As for the written press, Prensa Libre and Nuestro Diario —originally part of the same corporation but later separated— dominate the market, especially the latter; the other newspapers, Al Día, Siglo 21 and ElPeriódico, disappeared while Diario La Hora has become a digital medium. While they circulated they had a limited circulation. El Diario de Centro América is the Official Journal.

On the other hand, the open television news programs are Noti7, Telediario, Telecentro Trece and TN23Noticias and the cable news program is Hechos Guatemala, A las 8:45 de Canal Antigua, VEA CANAL, El Noticiero de Guatevision. According to article 35 of the Political Constitution of the Republic, the emission of thought is free in Guatemala.
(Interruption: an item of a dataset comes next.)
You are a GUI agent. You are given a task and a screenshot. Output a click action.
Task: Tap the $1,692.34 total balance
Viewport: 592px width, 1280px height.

However, the ownership structure of the media tends to reproduce the social inequality of the country, since they are strongly concentrated: a dozen families dominate the electronic media, controlling all the television stations and almost all the radio stations, two business groups formed by new families control all the newspapers in the nation and 99% of the circulation. The most influential media are, in order of relevance: television, radio and the written press. In the case of television, Guatemala is an exceptional case in which a person of Mexican origin is the owner of the four existing private VHF channels; Remigio Ángel González's Radio y Televisión de Guatemala, part of the Albavisión group, has no competition with VHF, since the channels of Congress (channel 9) and the Academy of Mayan Languages ​​(channel 5) have an assigned frequency but do not transmit. González's case is the result of the fact that the concessions he uses are the result of political decisions; he is also the owner of one of the main radio chains in the country, which allows him not only to influence the construction of political preferences, but also for all politicians to reach agreements with him to promote their candidacies.
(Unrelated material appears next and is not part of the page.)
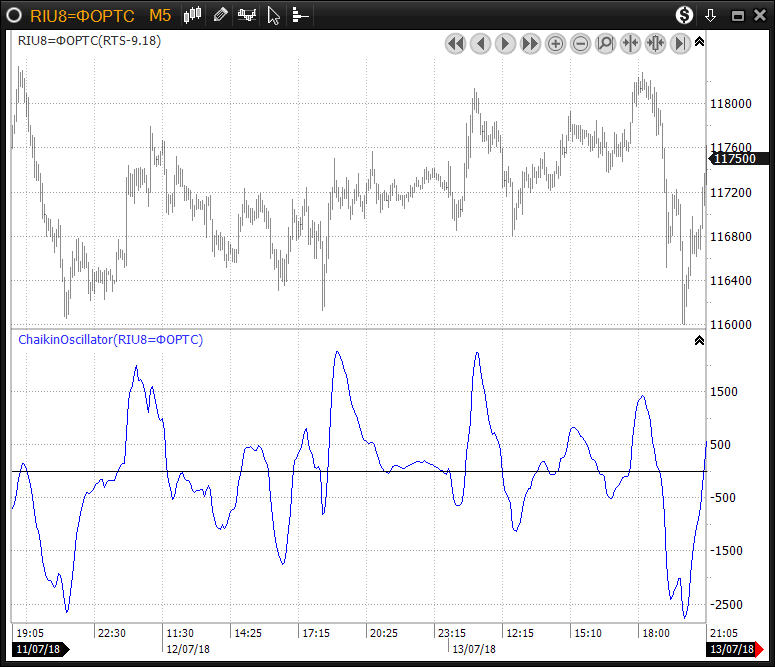Fast rewind chart to the left
The image size is (775, 667).
click(456, 43)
The Emisoras Unidas and Radio Corporación Nacional groups have strong ties to politics: the Emisoras Unidas group owns the cable channel Canal Antigua, the free circulation newspaper Publinews and the weekly magazine Contrapoder. One of its owners, Érick Archila, was —between January 2012 and May 2015— Minister of Energy and Mines, but had to resign after the CICIG investigations began for the La Línea Case.